→ Task goal
Search the material below for the string "heading" and list each line that holds it.

→ Dataset entries

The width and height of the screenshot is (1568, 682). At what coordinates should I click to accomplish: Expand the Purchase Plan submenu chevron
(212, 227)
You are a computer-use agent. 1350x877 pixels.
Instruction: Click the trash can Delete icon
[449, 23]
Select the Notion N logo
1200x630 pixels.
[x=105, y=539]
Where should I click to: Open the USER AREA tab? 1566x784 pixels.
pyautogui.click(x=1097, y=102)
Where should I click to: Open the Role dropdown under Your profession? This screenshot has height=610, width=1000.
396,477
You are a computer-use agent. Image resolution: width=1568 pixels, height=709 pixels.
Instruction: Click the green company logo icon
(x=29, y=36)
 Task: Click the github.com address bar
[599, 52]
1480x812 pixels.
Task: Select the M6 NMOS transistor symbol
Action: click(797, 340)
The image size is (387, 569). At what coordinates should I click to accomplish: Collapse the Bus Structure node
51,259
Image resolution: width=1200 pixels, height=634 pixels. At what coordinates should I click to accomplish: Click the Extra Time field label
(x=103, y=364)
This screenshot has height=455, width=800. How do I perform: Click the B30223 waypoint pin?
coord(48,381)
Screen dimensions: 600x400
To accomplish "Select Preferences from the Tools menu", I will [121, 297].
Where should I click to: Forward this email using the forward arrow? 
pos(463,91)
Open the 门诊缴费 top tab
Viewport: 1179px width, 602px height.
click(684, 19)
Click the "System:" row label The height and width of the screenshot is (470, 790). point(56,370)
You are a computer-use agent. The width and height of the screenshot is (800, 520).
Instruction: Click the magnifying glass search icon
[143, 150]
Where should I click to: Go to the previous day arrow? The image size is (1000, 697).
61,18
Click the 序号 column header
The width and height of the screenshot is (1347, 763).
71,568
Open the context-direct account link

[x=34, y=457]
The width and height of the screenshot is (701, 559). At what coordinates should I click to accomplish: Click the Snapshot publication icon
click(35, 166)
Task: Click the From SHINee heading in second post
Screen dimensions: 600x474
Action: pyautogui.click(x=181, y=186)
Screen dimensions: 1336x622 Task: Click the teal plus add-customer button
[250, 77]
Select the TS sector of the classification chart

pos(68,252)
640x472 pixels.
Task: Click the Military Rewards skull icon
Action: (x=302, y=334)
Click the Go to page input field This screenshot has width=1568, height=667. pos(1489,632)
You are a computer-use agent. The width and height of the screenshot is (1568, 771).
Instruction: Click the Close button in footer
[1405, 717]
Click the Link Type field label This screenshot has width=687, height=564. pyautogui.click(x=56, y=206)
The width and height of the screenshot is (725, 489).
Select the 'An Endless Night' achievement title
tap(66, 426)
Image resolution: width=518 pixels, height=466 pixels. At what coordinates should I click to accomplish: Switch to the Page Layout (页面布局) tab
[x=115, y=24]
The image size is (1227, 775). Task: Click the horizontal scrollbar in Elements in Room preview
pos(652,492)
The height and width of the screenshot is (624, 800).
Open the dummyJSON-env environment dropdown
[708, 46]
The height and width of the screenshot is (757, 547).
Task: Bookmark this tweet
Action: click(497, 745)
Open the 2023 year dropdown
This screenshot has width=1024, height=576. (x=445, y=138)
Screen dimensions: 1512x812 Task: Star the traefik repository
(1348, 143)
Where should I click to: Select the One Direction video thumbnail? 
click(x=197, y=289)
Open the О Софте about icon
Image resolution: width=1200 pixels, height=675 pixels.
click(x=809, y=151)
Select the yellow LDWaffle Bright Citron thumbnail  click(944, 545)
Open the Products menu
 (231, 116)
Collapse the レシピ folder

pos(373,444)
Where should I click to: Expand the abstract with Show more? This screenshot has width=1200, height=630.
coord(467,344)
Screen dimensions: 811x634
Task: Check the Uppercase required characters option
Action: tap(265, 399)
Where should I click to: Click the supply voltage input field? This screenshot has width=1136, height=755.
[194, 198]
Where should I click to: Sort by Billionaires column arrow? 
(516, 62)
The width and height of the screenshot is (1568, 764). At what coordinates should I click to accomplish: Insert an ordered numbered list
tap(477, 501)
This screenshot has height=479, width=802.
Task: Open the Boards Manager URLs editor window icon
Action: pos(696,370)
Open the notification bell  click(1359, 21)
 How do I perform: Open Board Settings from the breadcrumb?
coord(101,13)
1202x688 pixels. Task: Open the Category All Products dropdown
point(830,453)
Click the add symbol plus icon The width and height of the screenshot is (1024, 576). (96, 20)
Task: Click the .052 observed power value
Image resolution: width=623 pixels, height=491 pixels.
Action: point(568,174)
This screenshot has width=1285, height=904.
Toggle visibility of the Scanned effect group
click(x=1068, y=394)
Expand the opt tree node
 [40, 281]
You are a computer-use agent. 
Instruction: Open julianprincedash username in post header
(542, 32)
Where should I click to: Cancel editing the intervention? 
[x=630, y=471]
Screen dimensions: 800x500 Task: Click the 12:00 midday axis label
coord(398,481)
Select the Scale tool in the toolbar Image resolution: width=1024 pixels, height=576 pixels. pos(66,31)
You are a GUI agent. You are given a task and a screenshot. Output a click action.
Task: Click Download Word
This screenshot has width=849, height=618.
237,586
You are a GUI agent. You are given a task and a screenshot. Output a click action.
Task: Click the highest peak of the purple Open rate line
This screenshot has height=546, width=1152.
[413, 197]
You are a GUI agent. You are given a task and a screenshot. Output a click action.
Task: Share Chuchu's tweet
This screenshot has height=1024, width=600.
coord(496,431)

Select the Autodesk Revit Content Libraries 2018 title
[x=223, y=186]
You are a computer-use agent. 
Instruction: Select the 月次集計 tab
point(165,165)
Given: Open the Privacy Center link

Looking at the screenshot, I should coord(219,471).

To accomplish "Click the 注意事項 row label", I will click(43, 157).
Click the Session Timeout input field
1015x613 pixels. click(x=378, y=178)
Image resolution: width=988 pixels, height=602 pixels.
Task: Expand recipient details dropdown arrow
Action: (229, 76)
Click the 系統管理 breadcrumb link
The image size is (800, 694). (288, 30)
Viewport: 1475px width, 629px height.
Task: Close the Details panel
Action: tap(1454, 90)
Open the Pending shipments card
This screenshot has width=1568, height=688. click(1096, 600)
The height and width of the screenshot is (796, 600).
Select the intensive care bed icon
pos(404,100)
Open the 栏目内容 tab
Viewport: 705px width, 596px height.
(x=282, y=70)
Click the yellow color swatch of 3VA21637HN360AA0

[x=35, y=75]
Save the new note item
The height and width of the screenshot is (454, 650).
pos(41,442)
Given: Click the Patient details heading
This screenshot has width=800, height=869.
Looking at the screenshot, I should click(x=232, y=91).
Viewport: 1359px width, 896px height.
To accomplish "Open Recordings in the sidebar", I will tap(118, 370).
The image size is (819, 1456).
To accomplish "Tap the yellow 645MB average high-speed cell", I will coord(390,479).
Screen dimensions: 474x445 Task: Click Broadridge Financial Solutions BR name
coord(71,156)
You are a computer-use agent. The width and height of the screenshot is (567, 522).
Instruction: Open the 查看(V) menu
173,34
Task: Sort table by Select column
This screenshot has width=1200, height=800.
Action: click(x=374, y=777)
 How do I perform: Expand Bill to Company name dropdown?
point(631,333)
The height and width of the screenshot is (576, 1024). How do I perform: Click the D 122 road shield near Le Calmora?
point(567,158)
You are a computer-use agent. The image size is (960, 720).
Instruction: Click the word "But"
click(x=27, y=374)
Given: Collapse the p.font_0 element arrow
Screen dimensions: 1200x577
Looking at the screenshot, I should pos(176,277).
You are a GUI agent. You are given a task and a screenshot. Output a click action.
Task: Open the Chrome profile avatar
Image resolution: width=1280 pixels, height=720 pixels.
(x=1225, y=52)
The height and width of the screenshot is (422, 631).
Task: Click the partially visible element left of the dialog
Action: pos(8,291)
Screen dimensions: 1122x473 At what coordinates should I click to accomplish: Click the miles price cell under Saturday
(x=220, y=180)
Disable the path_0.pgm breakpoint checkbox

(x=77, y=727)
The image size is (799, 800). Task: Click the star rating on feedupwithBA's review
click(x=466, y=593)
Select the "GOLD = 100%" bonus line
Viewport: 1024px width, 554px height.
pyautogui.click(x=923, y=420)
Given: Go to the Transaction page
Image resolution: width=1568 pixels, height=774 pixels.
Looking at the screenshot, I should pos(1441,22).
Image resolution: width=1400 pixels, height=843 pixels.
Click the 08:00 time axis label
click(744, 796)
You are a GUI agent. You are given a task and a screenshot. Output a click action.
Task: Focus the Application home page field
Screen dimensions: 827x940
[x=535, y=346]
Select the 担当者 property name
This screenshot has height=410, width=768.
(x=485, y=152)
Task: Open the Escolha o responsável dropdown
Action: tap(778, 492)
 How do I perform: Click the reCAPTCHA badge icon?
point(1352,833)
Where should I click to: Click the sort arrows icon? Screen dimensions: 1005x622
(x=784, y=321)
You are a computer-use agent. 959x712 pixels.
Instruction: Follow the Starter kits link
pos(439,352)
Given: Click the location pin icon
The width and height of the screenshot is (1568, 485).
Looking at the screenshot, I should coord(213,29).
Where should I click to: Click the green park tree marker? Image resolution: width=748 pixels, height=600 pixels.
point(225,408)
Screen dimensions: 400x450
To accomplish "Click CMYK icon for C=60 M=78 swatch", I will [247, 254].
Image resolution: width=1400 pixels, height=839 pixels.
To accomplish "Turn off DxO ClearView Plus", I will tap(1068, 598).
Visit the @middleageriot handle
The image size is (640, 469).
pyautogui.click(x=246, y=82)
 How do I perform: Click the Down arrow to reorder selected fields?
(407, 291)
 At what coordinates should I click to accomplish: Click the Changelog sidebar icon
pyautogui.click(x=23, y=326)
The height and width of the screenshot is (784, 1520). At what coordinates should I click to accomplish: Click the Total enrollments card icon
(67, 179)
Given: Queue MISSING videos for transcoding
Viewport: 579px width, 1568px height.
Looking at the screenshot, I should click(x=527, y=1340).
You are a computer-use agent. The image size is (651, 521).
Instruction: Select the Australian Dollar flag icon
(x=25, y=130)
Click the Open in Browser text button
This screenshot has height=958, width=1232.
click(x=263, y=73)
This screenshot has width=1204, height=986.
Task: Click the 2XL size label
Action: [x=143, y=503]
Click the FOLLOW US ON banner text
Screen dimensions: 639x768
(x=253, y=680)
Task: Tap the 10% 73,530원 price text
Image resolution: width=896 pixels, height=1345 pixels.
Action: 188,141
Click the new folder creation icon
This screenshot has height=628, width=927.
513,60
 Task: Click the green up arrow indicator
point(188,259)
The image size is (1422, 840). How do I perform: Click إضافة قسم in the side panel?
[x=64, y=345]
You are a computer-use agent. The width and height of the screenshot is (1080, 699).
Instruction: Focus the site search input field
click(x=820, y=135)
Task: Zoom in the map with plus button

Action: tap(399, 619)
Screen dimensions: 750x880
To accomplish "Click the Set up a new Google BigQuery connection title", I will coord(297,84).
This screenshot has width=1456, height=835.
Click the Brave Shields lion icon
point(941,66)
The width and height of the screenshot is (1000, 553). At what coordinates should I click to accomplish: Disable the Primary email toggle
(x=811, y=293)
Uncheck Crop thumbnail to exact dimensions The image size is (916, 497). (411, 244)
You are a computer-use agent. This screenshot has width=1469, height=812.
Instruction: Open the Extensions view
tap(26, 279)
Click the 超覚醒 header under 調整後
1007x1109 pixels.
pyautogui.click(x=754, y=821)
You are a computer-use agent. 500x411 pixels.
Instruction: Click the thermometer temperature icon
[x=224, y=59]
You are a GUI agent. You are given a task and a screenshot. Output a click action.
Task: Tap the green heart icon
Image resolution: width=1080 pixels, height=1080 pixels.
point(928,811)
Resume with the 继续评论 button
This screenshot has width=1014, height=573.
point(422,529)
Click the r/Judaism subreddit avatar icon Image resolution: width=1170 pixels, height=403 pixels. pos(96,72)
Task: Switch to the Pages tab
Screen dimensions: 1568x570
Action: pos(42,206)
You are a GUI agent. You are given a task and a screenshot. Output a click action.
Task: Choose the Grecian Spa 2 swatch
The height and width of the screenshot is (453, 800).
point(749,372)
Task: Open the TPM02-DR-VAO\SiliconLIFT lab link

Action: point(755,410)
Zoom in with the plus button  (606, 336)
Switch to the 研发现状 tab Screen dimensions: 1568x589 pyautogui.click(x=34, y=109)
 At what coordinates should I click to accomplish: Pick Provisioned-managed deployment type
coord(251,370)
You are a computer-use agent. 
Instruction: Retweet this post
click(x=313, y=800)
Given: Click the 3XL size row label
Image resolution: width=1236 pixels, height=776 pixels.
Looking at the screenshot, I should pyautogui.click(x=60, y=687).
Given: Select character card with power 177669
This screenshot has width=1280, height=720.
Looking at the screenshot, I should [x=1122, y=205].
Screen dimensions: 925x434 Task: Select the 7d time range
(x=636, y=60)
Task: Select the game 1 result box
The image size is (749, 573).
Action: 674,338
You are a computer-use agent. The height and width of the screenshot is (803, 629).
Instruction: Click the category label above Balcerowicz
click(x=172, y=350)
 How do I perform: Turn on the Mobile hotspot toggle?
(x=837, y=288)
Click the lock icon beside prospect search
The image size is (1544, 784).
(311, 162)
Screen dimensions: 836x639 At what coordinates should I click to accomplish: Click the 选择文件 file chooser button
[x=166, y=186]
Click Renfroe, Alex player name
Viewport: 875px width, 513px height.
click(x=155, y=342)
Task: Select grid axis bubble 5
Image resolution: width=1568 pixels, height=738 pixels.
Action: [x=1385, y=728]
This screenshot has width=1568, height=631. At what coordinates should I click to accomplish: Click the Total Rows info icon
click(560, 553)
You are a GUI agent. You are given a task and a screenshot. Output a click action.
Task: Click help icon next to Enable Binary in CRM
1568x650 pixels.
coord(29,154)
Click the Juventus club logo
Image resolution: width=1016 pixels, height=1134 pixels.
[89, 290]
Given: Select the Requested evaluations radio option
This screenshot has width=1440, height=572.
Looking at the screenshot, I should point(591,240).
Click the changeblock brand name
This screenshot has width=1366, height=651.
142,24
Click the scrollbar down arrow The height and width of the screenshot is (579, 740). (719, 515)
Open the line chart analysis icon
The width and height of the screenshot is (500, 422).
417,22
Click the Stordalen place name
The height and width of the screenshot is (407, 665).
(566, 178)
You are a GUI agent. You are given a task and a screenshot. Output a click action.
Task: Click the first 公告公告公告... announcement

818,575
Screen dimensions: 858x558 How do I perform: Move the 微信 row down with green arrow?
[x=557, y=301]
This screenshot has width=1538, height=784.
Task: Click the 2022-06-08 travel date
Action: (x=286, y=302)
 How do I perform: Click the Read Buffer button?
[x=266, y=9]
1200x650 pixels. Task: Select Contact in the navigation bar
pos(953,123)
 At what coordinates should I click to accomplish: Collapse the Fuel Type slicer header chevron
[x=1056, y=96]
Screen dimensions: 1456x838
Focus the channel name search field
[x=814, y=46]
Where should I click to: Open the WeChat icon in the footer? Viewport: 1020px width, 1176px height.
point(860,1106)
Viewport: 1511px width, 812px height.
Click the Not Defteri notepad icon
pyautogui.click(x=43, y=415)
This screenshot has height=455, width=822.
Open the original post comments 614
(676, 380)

→ Output for this task
Task: Click the From SHINee heading in second post
Given: Click the Patient details heading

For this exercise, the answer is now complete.